Le narrateur est la voix off qui nous relatent les événements d’Oran, en 194.. Je n’ai pas réussi à deviner qui il était réellement, mais il semble avoir été proche de plusieurs autres personnages dont il nous parle très souvent. Il tente d’être objectif, de ne pas laisser transparaître ce qu’il pense vraiment ; il ne sombre pas dans la défaite, mais parle constamment de la bonté inhérente aux hommes. Un des personnages principaux de son récit est le docteur Rieux. Au fur et à mesure de l’épidémie, il semble sombrer dans la défaite à travers une indifférence croissante envers les scènes de mort qui l’environnent. Il fait tout son possible pour endiguer la maladie, après l’avoir fait accepter en tant que telle à des hommes qui n’y croient pas, pour mettre en place des mécanismes afin de l’empêcher de se propager. Cela semble le vider de son énergie vitale, de son âme ; au fur et à mesure, les sentiments lui manquent, il ressemble de plus en plus à un fantôme, et ne semble tenir que grâce aux autres hommes autour de lui, comme Tarrou. Voyageur coincé dans la ville au moment de la déclaration de la maladie, il semble toujours joyeux, jamais dépassé par des émotions négatives ou positives. Il aide de bonne grâce les médecins à tout faire pour lutter contre la peste, il s’épuise à la tâche, et se révèle peu à peu à la fois à Rieux et au lecteur à travers lui. Celui rencontre également Rambert, journaliste français bloqué à Oran, qui cherche désespérément à s’évader. Il ne se sent pas à sa place dans la ville, se sent deux fois plus en exil que les autres habitants, et ne pense qu’à sa femme. Viennent ensuite Grand et Cottard. Le premier est attachant ; il travaille à la mairie et à une œuvre mystérieuse qui n’avance pas. Il s’épuise à tenter d’aider les médecins ; quant au second, il semble apprécier l’état de peste. Il peut facilement représenter le collaborateur, à qui l’état de guerre et d’occupation sied parfaitement. Il fait des affaires, profite de la maladie pour s’enrichir, et craint sa fin autant que les autres l’espèrent. On croise d’autres personnages comme M. Othon, juge d’instruction, venu à Oran avec sa femme et ses enfants, assez strict ; Mme Rieux, la mère du docteur, arrivée la veille de la fermeture des portes, une présence rassurante dans la vie du médecin, étant donné que sa femme est partie avant la peste.

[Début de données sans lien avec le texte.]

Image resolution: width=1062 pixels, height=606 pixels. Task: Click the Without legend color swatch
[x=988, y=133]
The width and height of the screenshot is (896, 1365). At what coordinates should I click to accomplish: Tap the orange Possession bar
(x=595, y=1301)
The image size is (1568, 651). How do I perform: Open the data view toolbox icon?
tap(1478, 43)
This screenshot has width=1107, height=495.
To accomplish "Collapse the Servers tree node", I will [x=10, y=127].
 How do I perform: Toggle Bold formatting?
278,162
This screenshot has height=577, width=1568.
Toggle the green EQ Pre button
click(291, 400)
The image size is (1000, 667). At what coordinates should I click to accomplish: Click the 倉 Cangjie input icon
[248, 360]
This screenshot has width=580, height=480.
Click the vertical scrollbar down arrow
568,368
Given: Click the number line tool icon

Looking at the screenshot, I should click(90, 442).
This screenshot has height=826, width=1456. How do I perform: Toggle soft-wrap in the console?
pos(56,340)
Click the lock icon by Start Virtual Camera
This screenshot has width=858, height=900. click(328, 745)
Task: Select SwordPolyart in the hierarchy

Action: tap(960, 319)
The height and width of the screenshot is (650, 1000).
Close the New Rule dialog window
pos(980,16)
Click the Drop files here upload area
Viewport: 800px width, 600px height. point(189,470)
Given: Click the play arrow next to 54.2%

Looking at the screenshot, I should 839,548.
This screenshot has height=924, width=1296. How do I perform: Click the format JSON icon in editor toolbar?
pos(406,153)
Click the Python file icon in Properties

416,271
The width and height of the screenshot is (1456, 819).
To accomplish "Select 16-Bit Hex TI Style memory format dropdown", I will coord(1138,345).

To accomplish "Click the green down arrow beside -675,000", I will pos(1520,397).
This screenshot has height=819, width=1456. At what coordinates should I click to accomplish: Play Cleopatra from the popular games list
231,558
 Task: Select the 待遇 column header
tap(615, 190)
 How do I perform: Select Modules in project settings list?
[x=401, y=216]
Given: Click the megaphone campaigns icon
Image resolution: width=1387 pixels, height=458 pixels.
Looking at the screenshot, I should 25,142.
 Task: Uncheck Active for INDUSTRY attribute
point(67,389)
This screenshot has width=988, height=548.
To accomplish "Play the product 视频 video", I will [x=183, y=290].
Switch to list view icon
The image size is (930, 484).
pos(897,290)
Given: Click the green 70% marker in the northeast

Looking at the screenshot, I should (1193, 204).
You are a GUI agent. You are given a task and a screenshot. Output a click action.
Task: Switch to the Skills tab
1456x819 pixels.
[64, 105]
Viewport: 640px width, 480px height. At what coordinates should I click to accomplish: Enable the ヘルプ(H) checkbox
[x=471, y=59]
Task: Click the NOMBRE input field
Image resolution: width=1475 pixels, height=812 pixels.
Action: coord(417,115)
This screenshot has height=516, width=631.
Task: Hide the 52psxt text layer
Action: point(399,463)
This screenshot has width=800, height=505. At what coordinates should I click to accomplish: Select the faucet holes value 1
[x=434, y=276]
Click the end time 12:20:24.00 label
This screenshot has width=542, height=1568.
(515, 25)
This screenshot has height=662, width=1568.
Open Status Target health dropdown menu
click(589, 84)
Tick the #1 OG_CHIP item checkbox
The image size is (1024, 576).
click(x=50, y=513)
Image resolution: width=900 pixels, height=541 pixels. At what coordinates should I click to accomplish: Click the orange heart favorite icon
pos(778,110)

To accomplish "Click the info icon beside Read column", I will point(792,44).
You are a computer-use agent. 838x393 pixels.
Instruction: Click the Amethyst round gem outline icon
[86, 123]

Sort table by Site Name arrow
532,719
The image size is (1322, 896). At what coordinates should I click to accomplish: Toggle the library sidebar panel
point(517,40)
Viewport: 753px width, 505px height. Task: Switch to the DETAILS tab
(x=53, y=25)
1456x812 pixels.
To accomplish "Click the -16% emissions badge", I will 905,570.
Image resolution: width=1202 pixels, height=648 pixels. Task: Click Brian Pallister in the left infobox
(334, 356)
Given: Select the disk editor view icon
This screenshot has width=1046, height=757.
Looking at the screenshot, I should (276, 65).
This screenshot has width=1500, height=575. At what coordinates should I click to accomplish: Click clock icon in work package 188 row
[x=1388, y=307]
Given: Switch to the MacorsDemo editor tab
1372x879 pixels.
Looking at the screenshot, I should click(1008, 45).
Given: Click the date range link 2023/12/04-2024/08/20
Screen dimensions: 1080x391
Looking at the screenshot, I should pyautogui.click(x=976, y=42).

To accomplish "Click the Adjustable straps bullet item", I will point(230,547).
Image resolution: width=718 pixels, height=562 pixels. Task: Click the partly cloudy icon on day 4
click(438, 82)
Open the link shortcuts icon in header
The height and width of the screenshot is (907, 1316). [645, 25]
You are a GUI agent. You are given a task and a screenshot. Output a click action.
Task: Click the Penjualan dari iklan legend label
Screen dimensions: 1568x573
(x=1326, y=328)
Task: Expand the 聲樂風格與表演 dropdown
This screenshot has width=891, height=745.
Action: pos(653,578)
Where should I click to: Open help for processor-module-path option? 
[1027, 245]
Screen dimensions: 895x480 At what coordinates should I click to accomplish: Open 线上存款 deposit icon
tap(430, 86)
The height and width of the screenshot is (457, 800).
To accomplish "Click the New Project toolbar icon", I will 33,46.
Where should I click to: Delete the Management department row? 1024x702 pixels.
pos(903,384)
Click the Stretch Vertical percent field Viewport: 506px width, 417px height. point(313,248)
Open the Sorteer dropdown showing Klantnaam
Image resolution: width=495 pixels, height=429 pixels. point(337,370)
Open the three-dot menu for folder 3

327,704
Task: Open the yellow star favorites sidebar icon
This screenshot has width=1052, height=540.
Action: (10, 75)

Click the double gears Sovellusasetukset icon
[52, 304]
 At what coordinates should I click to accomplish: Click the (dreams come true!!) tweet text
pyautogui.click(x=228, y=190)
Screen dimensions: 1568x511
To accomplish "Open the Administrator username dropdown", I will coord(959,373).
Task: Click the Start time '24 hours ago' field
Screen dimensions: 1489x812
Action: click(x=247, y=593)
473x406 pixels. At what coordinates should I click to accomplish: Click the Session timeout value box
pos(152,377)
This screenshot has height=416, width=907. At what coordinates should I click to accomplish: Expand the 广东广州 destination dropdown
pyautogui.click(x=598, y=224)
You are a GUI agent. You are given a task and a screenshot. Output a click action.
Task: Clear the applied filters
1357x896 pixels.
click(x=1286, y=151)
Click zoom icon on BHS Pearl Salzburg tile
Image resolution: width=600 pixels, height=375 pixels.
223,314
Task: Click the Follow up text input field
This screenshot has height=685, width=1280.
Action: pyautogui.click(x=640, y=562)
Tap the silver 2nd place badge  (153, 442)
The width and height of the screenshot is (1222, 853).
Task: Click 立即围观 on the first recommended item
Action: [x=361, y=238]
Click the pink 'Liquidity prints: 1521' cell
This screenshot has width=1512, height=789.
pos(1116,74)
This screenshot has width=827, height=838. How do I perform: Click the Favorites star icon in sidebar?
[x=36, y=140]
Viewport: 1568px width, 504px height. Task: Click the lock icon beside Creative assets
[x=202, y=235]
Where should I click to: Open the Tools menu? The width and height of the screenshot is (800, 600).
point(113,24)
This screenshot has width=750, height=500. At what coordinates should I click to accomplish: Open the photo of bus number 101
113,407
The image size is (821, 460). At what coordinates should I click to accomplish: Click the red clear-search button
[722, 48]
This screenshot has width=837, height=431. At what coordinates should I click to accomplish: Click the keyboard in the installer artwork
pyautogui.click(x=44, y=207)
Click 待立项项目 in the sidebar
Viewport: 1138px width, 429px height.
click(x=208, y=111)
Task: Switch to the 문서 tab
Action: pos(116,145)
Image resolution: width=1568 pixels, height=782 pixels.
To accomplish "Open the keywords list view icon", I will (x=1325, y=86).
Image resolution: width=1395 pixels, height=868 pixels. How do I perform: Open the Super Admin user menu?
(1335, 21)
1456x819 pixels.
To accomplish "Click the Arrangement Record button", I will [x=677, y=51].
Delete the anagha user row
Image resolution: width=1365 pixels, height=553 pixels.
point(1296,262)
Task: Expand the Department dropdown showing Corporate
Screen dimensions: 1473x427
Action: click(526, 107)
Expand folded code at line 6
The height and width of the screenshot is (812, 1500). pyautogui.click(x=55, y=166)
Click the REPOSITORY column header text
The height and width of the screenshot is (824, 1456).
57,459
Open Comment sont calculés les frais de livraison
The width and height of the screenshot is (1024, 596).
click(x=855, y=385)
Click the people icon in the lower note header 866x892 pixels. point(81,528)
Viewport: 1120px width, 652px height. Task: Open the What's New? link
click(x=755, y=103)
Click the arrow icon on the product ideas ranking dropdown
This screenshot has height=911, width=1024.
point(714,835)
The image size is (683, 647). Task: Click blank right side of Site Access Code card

La fin est douce-amère, marquée par l’injustice et l’espoir, comme le reste du livre. J’avoue que je ne m’attendais à rien de ce qui s’y passe.

 

Donc, un excellent roman qui représente la Shoah de manière allégorique, mettant en relief l’horreur de la situation, le désespoir des habitants, appelés aussi « prisonniers », mais garde quand même l’espoir d’un bonheur futur.